───── DATA LISTING

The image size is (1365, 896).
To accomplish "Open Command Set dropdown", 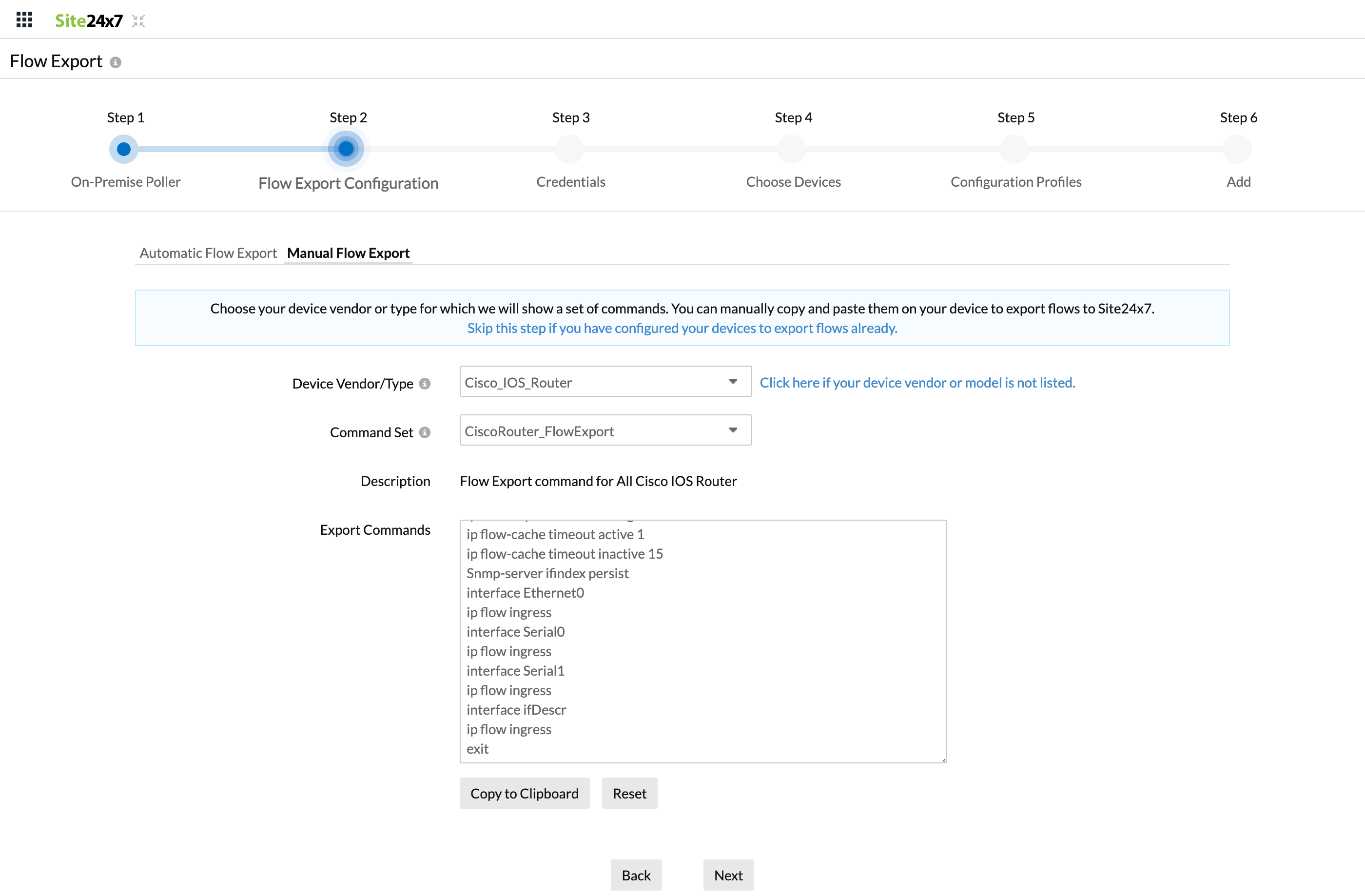I will click(x=605, y=431).
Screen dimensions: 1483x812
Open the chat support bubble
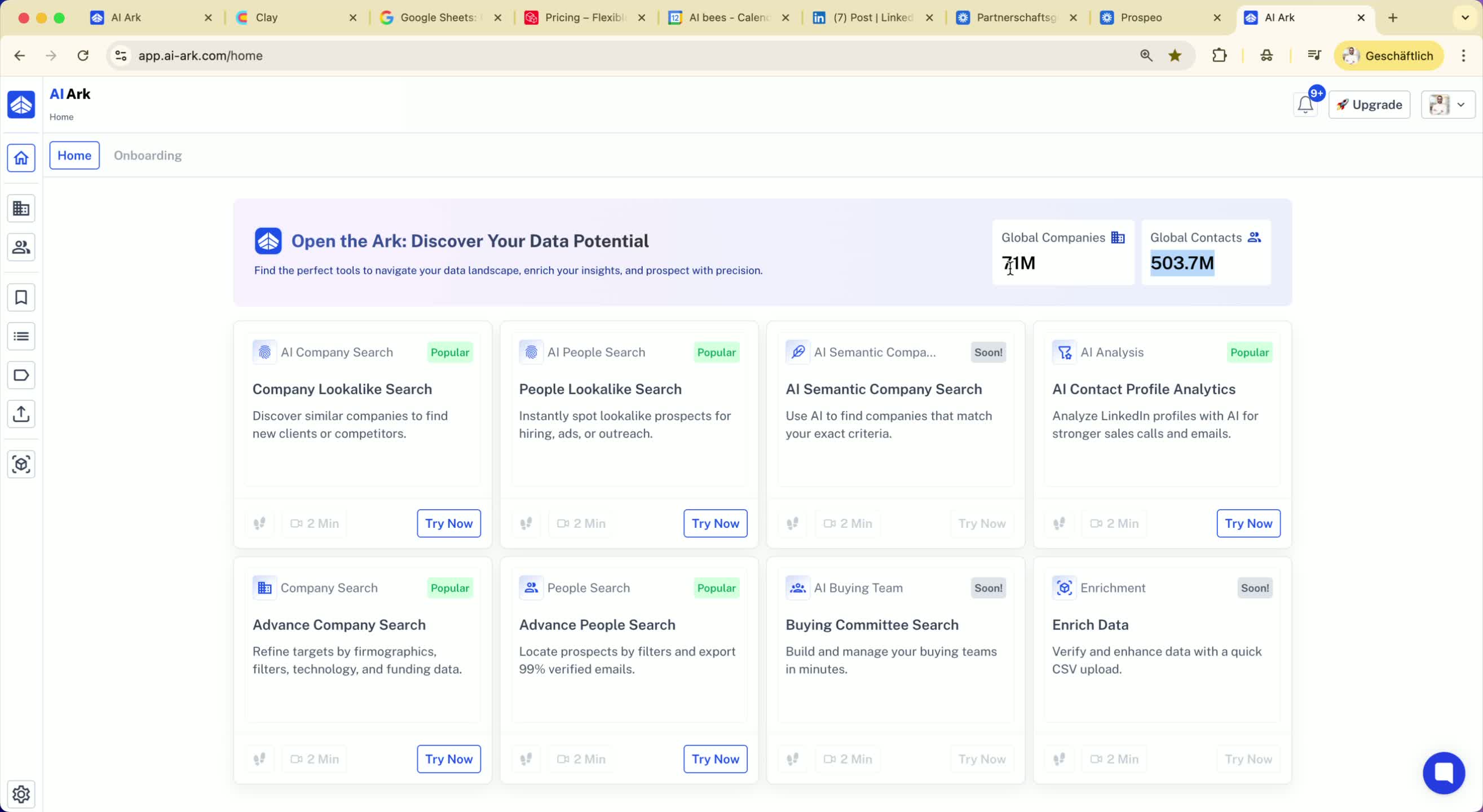point(1444,773)
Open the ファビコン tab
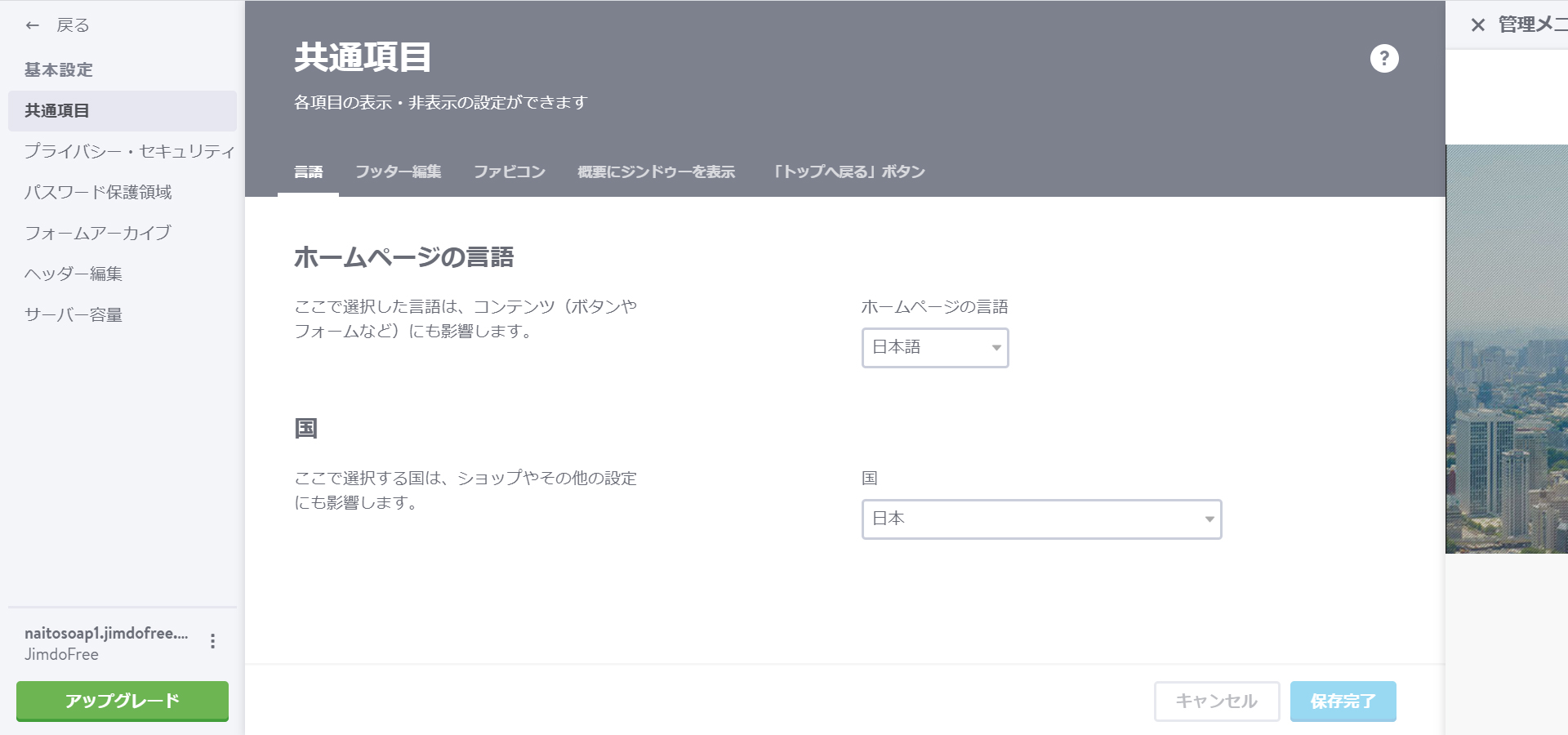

──────────

WHAT NEEDS TO BE DONE – Repeat word for word the lines beginning at the one with "Screen dimensions: 1483x812" and ending at the final line of the records above, both included, and no others. Leave the pictures out.

RESULT FOR THIS EXERCISE –
Screen dimensions: 1483x812
Open the chat support bubble
point(1444,773)
Open the ファビコン tab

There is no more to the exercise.